DashFest JJ's life and project dumping grounds…


Assembly and Review of the Imakr.com “Startt” $100 3D printer

Its been a LONG time since I've posted on here! Seriously, like 4 years! Whats changed? A lot. I have a ton of projects that have not been submitted. But for now, here's a review of Imakr.com's "Startt" 3D printer. This little kit has an irresistible $100 price tag. I figured it was worth a shot.

I ordered it on March 6th, and didn't receive it until April 17th. They kept me somewhat updated, claiming customs clearances and QA checks.

Here's whats in the box:

The checklist and packing was nice, and there were no missing parts. Good work here.
The assembly instructions arrived on the included 8GB MicroSD card, stuck in a cheap USB card reader. Although there are a few typos here and there, I found the instructions to be quite good, and concise.

Lets lay everything out:

They claim no additional tools required. The 3D printed wrenches were cute, but only somewhat useful. I still ended up using a pair of pliers, and a 10mm wrench to complete assembly.

Peeling the paper off the acrylic was tedious to say the least. Also, a few parts arrive pre-assembled. They left the paper attached, so these assemblies need to be taken apart to remove the paper cleanly.
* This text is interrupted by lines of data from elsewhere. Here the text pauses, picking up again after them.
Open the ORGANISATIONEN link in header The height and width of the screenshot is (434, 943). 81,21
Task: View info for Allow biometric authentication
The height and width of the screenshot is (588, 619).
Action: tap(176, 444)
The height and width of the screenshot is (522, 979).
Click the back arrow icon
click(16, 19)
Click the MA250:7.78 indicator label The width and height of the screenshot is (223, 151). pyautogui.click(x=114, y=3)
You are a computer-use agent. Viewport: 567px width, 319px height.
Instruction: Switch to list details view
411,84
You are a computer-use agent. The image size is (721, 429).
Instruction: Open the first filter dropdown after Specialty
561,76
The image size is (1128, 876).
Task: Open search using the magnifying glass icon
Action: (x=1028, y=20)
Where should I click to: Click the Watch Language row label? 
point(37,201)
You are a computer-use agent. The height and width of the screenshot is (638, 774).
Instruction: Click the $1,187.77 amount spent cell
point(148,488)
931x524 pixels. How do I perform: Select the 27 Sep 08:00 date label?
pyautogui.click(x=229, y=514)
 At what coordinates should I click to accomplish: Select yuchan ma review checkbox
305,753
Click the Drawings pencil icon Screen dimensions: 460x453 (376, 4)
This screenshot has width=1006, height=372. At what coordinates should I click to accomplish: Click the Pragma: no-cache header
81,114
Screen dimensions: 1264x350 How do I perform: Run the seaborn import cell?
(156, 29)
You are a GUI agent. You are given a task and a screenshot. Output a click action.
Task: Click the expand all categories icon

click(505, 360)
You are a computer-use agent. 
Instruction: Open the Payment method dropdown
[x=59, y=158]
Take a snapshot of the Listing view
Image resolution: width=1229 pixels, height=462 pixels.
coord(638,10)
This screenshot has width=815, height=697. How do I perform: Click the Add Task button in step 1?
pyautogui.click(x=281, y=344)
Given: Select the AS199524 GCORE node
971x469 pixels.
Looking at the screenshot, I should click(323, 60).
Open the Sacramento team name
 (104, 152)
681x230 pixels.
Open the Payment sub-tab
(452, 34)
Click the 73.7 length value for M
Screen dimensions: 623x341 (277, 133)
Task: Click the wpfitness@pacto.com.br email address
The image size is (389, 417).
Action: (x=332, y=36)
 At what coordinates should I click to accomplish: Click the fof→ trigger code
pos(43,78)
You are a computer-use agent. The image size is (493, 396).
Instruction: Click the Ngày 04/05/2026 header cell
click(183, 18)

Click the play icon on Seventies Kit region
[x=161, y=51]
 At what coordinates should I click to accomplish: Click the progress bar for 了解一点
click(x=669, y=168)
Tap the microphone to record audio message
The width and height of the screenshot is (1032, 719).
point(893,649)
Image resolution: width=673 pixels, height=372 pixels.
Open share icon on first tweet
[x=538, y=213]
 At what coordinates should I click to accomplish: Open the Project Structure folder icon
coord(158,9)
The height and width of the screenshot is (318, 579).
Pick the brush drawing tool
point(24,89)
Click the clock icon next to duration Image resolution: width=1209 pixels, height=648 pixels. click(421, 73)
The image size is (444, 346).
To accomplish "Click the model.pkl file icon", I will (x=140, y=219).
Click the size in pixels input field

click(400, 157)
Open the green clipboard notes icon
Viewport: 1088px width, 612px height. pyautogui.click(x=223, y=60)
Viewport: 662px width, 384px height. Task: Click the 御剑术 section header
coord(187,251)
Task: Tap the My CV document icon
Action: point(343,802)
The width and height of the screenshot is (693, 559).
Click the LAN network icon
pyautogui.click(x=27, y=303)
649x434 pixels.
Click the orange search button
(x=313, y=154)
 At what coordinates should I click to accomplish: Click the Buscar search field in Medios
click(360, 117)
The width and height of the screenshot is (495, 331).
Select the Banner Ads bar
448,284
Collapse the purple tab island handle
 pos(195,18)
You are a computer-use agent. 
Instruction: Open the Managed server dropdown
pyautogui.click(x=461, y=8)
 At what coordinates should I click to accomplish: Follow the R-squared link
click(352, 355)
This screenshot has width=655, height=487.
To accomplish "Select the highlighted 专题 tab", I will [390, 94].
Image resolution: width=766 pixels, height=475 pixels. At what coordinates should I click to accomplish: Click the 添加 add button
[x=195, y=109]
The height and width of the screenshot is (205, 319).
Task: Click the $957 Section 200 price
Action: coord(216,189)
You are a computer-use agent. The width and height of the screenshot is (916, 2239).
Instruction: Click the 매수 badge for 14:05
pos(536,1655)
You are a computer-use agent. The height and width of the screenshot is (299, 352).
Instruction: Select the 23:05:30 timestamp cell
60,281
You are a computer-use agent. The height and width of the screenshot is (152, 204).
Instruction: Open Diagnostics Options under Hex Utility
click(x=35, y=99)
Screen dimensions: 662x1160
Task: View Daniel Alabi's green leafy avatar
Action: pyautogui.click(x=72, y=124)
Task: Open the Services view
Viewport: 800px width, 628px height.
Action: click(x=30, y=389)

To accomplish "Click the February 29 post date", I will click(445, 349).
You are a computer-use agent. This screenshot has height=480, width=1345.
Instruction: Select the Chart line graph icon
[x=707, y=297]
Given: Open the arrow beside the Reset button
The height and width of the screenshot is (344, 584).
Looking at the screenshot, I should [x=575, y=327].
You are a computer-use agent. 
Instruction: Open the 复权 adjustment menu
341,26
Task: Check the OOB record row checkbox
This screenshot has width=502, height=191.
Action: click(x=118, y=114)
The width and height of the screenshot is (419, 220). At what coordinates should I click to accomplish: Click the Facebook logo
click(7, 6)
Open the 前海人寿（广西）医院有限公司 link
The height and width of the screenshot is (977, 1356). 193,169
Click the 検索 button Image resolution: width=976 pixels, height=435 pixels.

One of the first things I noticed are the three 3D printed parts. They are extremely rough. They were hastily printed, with tons of ringing, and corner lift. More on this later, but here is how they looked.

Assembly coming along:

This has a Bowden style extruder, and a generic E3D V5 style hotend. The extruder itself is quite well built, mostly aluminum. (Sorry, I took these pics after assembly was complete)

Uh oh, an issue. The Y and Z rods were not cut to accurate lengths. Several mm difference between them. This can cause frame twisting, so I used my bench grinder to get them evened up.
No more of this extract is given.